1902: Ernest Rutherford e Frederick Soddy spiegano che la radioattività consiste nella trasformazione spontanea e naturale di un elemento chimico in un altro. Gli elementi radioattivi sono soggetti all’emissione di cariche positive o negative. Tale fenomeno ha lo scopo di renderli stabili. Per esempio, l’uranio, col tempo, si trasforma in piombo. Dunque, gli alchimisti avevano ragione nell’ipotizzare la trasmutazione di un elemento in un altro.
Albert Einstein
5-9 giugno 1905: Einstein annuncia la Teoria della Relatività Ristretta e la dimostrazione dell’effetto fotoelettrico.
Settembre 1905: nasce la più celebre equazione della Scienza.
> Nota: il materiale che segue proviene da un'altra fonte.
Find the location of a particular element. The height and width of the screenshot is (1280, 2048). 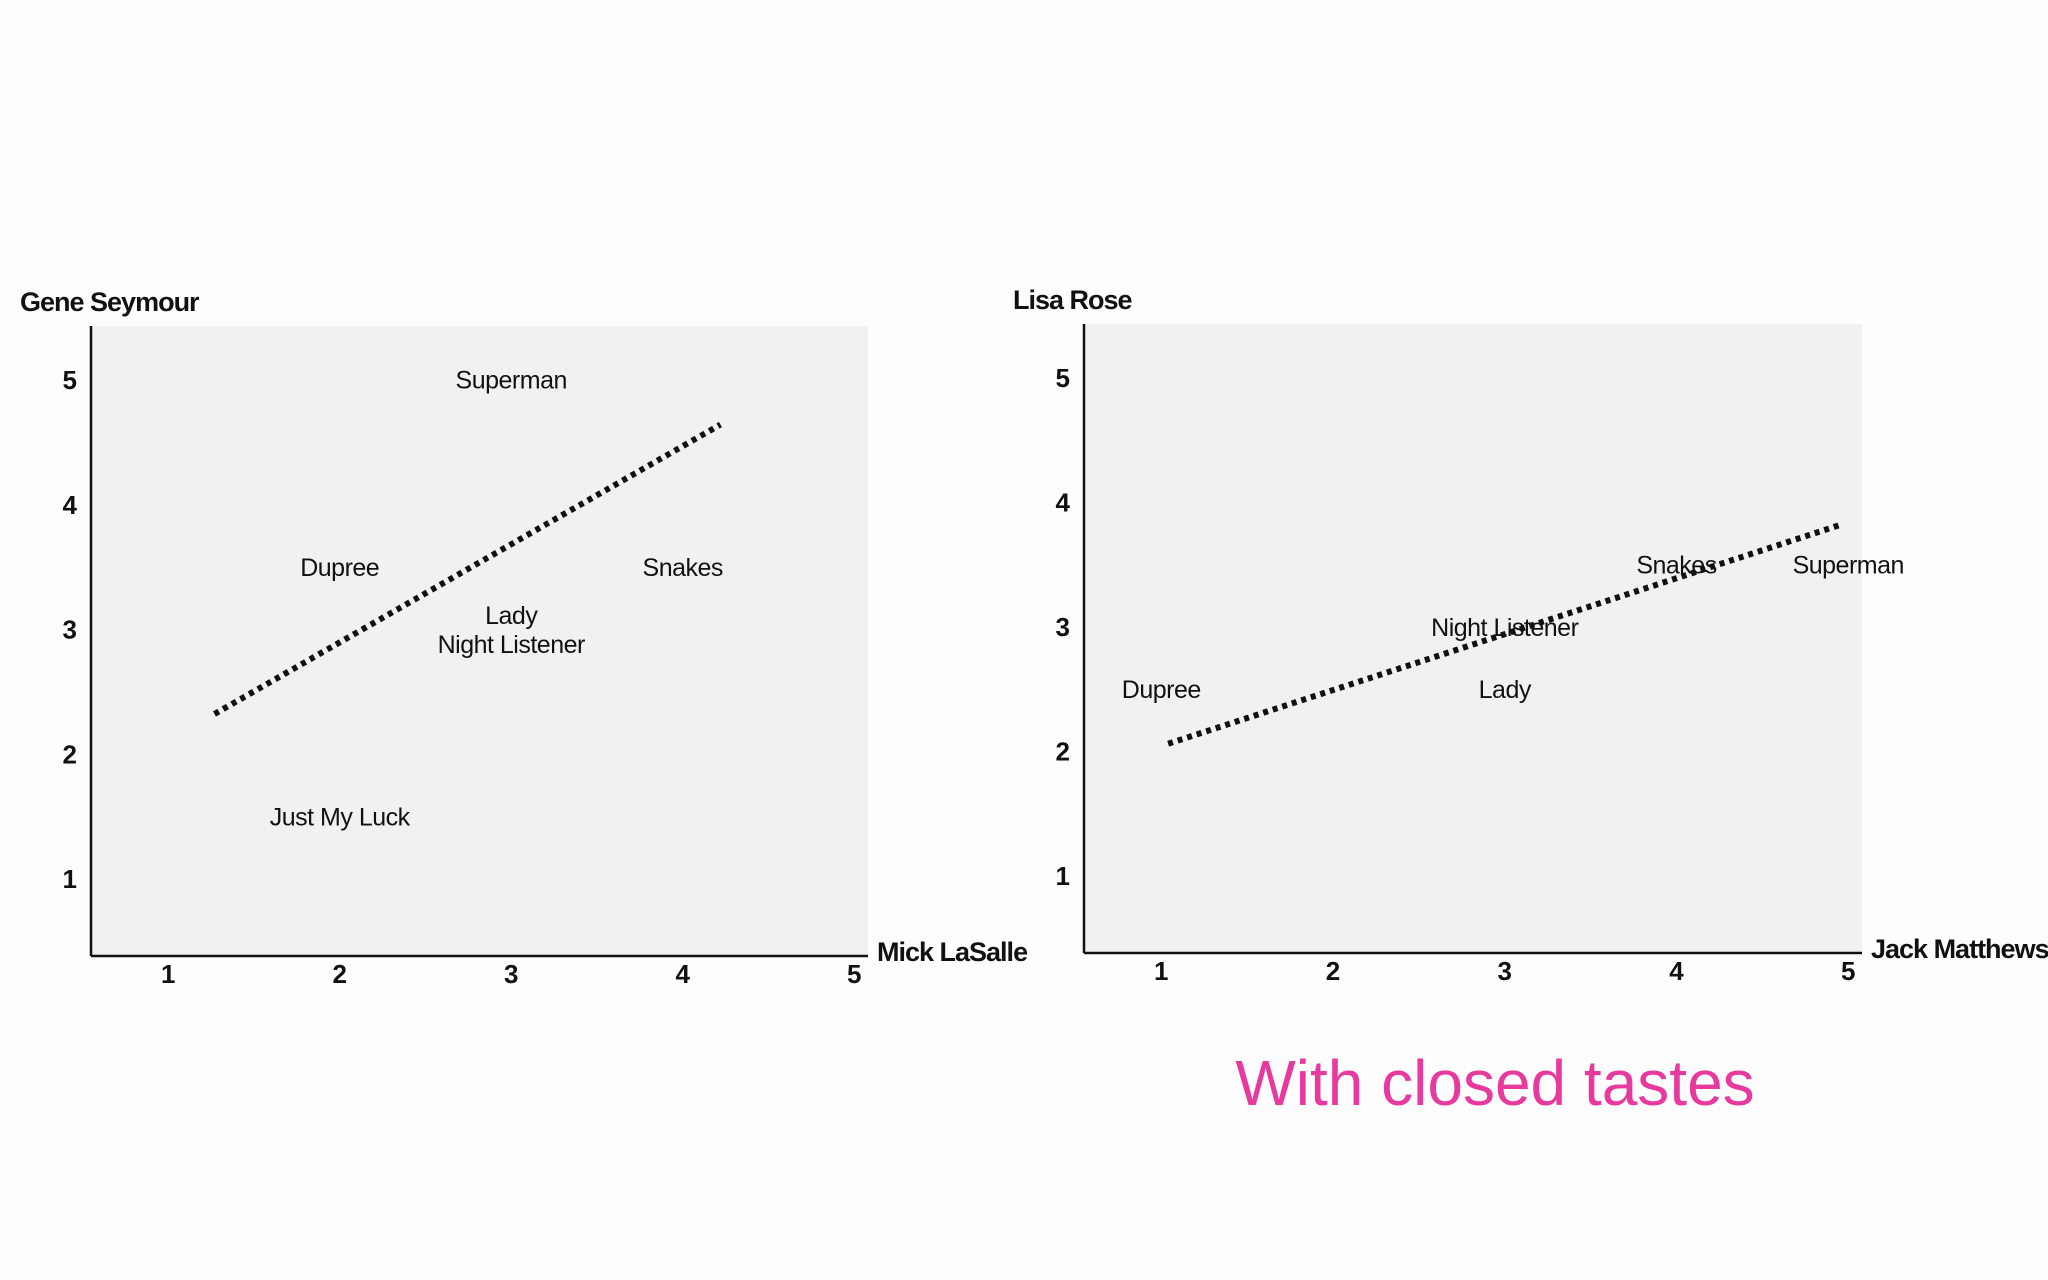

Einstein annuncia l’equivalenza tra la massa e l’energia, ovvero l’energia è uguale alla massa moltiplicata per il quadrato della velocità della luce: E=mc²
1911: Rutherford definisce la Teoria dell’atomo.
1913: Niels Bohr rende nota la Teoria sulla struttura dell’atomo.
4 novembre 1916: Teoria della Relatività Generale di Einstein.
Tra il 1919 e l’inizio degli anni ’30 si succedono le seguenti scoperte: prima trasmutazione artificiale (Rutherford, 1919), elaborazione della Meccanica Ondulatoria (Louis De Broglie, 1923), Principio di Esclusione (Wolfgang Pauli, 1925), Equazione della Meccanica Ondulatoria (Schröedinger, 1925), Principio di Indeterminazione (Werner Heisenberg, 1927), dimostrazione della natura ondulatoria dell’elettrone (George Thomson, 1927), Teoria dell’Antimateria (Paul Dirac, 1928), invenzione del primo acceleratore di particelle (Cockcroft e Walton, 1929). Si tenga presente che tutti questi scienziati hanno ottenuto il Nobel. Il geniale e immenso lavoro di ricerca fin qui da loro effettuato, permetterà l’introduzione di quella che mi piace definire “era di Fermi”: sarà esaminata nella seconda parte.